**Exercise goal:**
Can you lay out the lines as a JSON list of strings, one string per line, starting at the line that contains "Given: Copy the transaction hash to clipboard" and ending at the last of the rows? Skip blank lines and leave the pictures out.

--- BEGIN Supplied records ---

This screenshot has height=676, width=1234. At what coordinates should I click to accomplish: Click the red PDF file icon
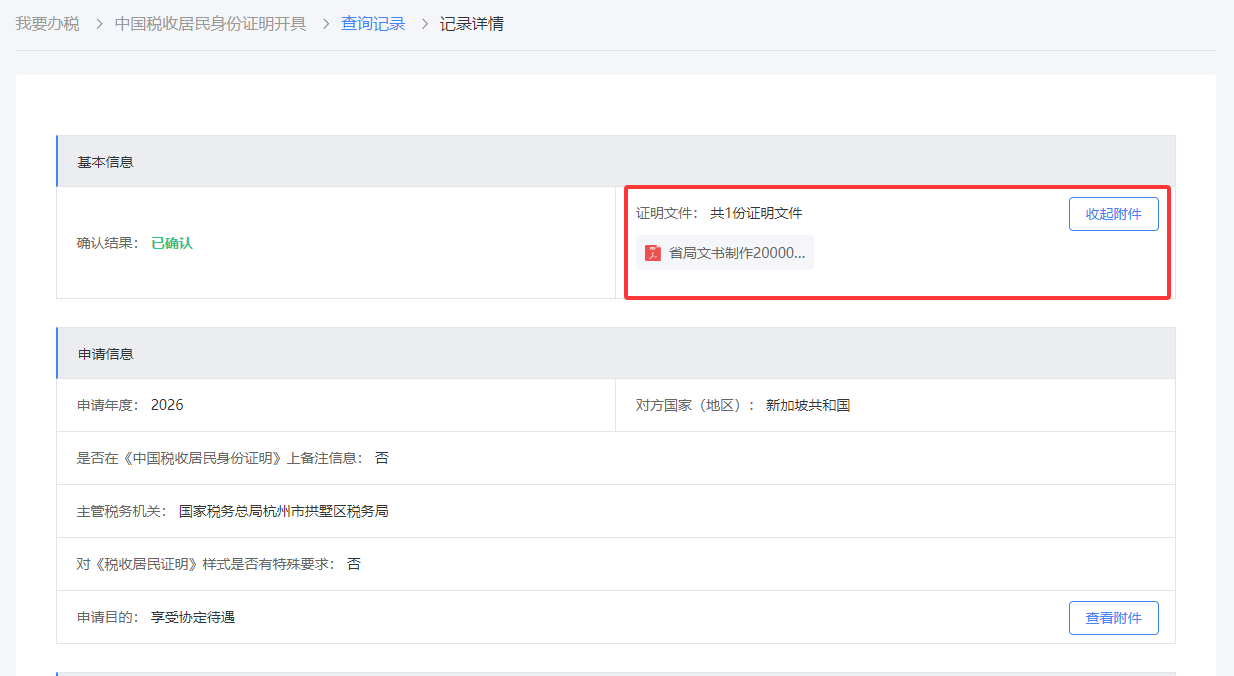click(x=652, y=252)
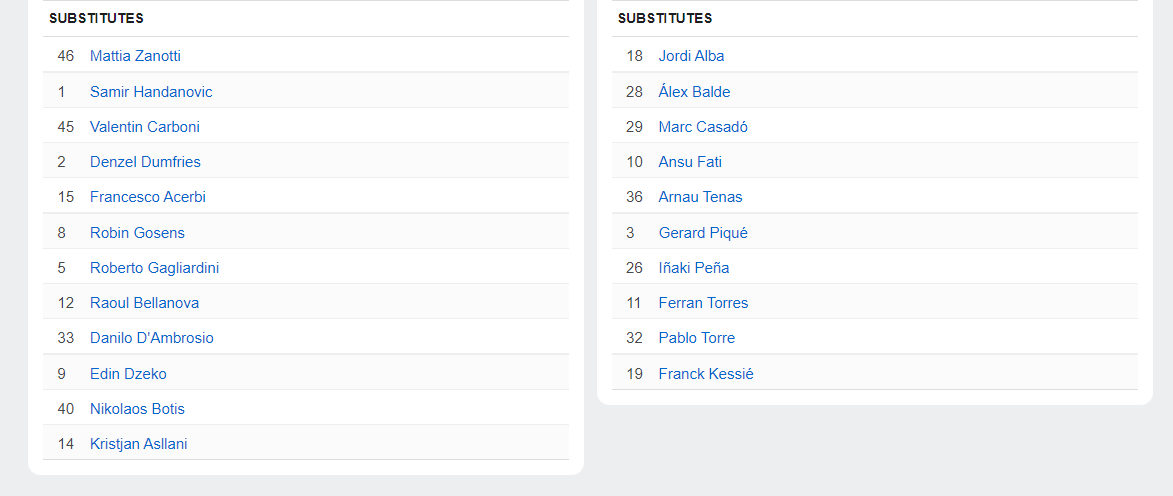Viewport: 1173px width, 496px height.
Task: Select Franck Kessié in the list
Action: point(706,374)
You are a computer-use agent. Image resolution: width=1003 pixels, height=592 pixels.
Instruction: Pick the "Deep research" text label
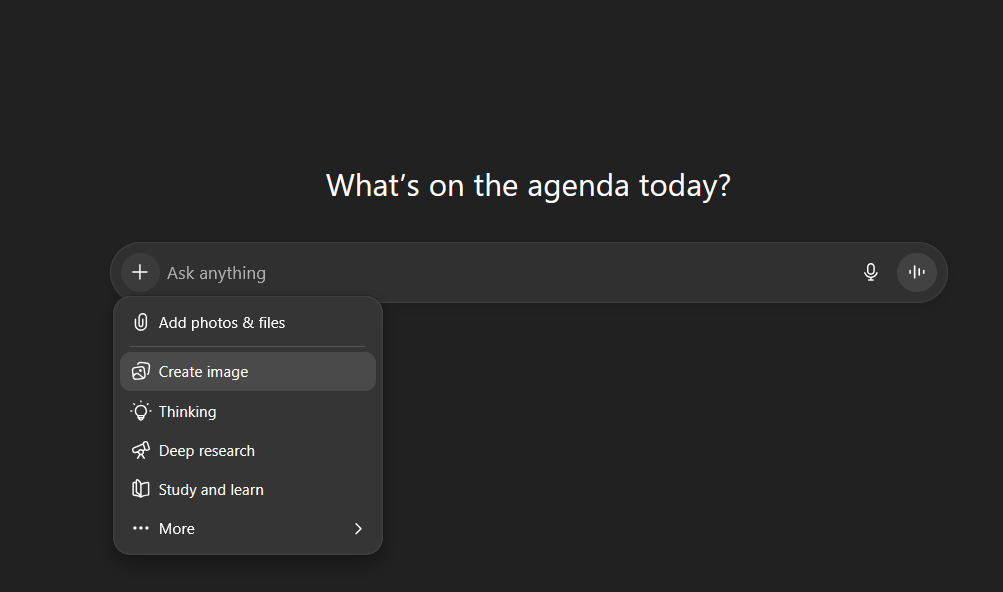coord(206,451)
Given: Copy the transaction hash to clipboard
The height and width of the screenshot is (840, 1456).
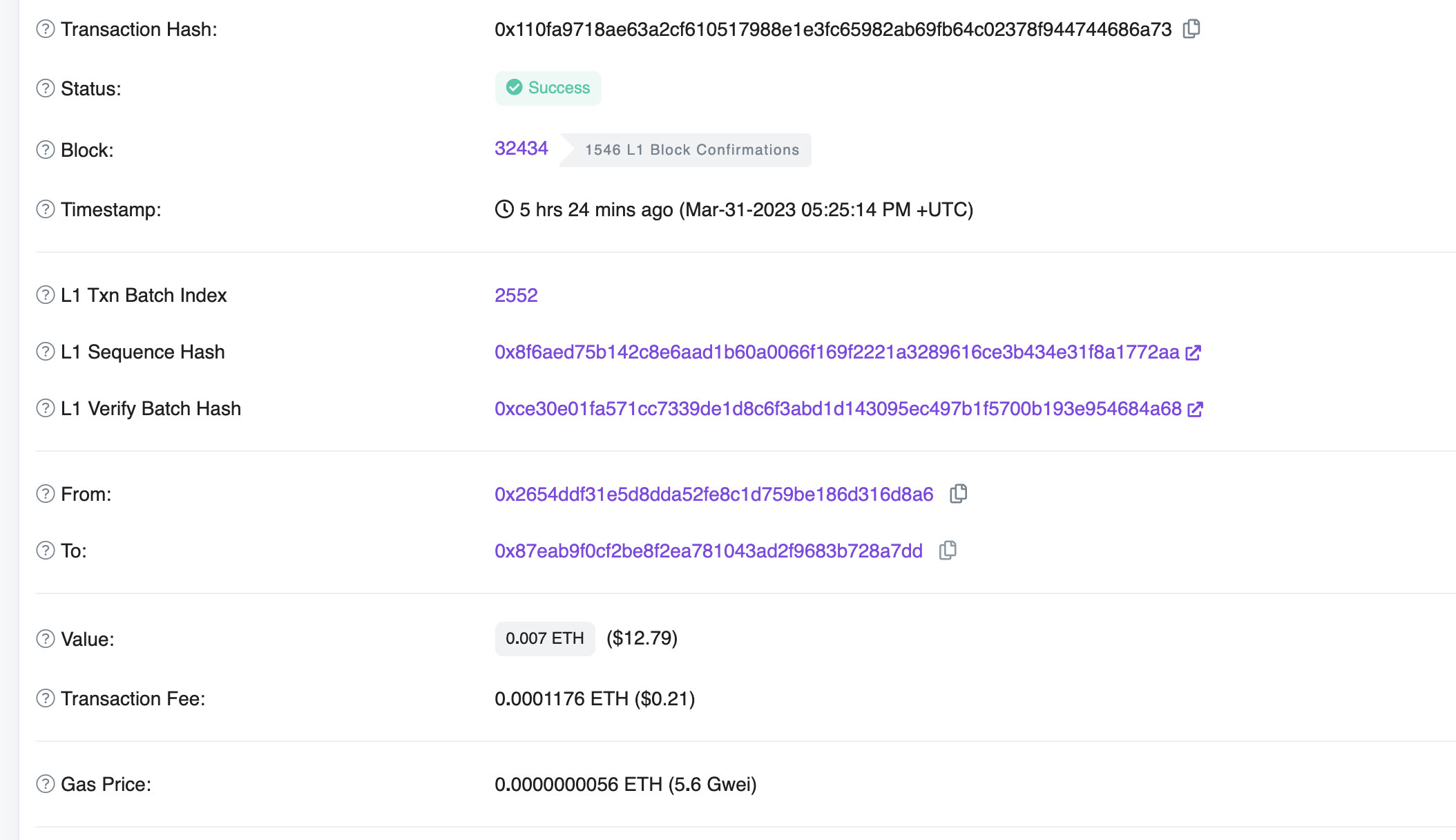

--- END Supplied records ---

**Final result:**
[
  "Given: Copy the transaction hash to clipboard",
  "The height and width of the screenshot is (840, 1456)."
]